Glass Factory Process
Full Artisan Process reportage photography
Filigrana technique from the 16th century to today in Veneto, near Treviso, Italy.
My reportage of the masters of this unique Italian art.
We create video interviews and photography creating the story of the product form the designer idea to the production line.
Photographs by Matteo Cuzzola for Established&Sons (London)
The ovens operate 24 hours a day, seven days a week. The days are dedicated to blowing glass, and at night, there is a shift where people prepare the raw glass for the following day. I arrived at 7am. It was a very cold day with snow outside, but when I entered it was like being in California. About 25 degrees and people were wearing shorts and t-shits, working near the big ovens.
There are only a small number of Maestri Vetrai, or glass masters, in Italy. The man in the red t-shirt in my photographs is a glass master, and he handles the piece of glass just in the final, most important part of the making, rotating the glass continuously while he blows it to create the final shape.

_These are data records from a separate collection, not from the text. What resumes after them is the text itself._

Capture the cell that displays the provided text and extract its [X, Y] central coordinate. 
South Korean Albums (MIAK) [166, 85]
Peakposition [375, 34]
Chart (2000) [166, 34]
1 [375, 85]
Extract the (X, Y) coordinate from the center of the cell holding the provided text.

The atmosphere was quiet. They are very calm because everyone know what to do and everyone has a particular role. For example, there is an expert who only works with the small pieces they add to create the filigrana. It’s a very slow process, and every piece they create is unique in some way.

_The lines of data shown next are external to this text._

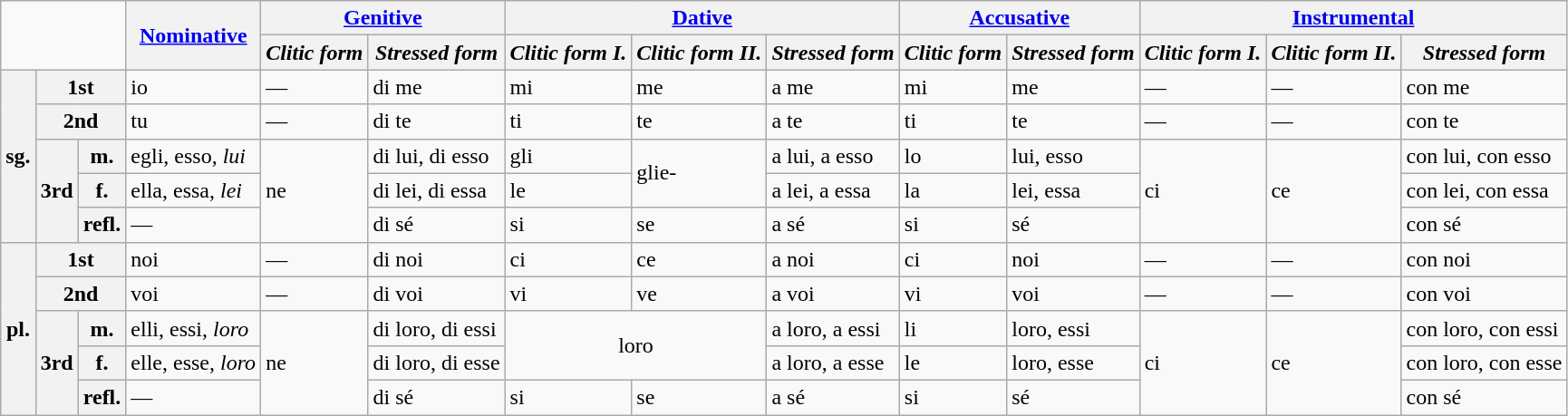
con te (1485, 121)
con lui, con esso (1485, 156)
lei, essa (1073, 190)
elle, esse, loro (194, 363)
con voi (1485, 294)
egli, esso, lui (194, 156)
tu (194, 121)
a lei, a essa (833, 190)
di lei, di essa (437, 190)
a loro, a essi (833, 328)
la (953, 190)
Dative (702, 18)
loro (636, 345)
elli, essi, loro (194, 328)
Genitive (382, 18)
Nominative (194, 35)
con loro, con essi (1485, 328)
Accusative (1019, 18)
gli (568, 156)
di voi (437, 294)
loro, essi (1073, 328)
li (953, 328)
a te (833, 121)
di loro, di esse (437, 363)
glie- (700, 173)
io (194, 87)
ve (700, 294)
a lui, a esso (833, 156)
loro, esse (1073, 363)
di te (437, 121)
lo (953, 156)
pl. (18, 328)
con noi (1485, 259)
a me (833, 87)
con lei, con essa (1485, 190)
a noi (833, 259)
di noi (437, 259)
di lui, di esso (437, 156)
a voi (833, 294)
con me (1485, 87)
lui, esso (1073, 156)
di me (437, 87)
ella, essa, lei (194, 190)
sg. (18, 156)
di loro, di essi (437, 328)
Instrumental (1353, 18)
con loro, con esse (1485, 363)
a loro, a esse (833, 363)
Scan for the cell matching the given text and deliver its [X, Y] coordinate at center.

They are not used to having their photograph taken by a stranger while they work, you have to talk to them and become, not exactly friends, but more familiar. But there is another reason that they are a little guarded with stranges. This is an old art we have in Italy, and every day someone tries to steal this unique technique. The don’t want other people to learn the secrets. So I feel very privileged to have been allowed.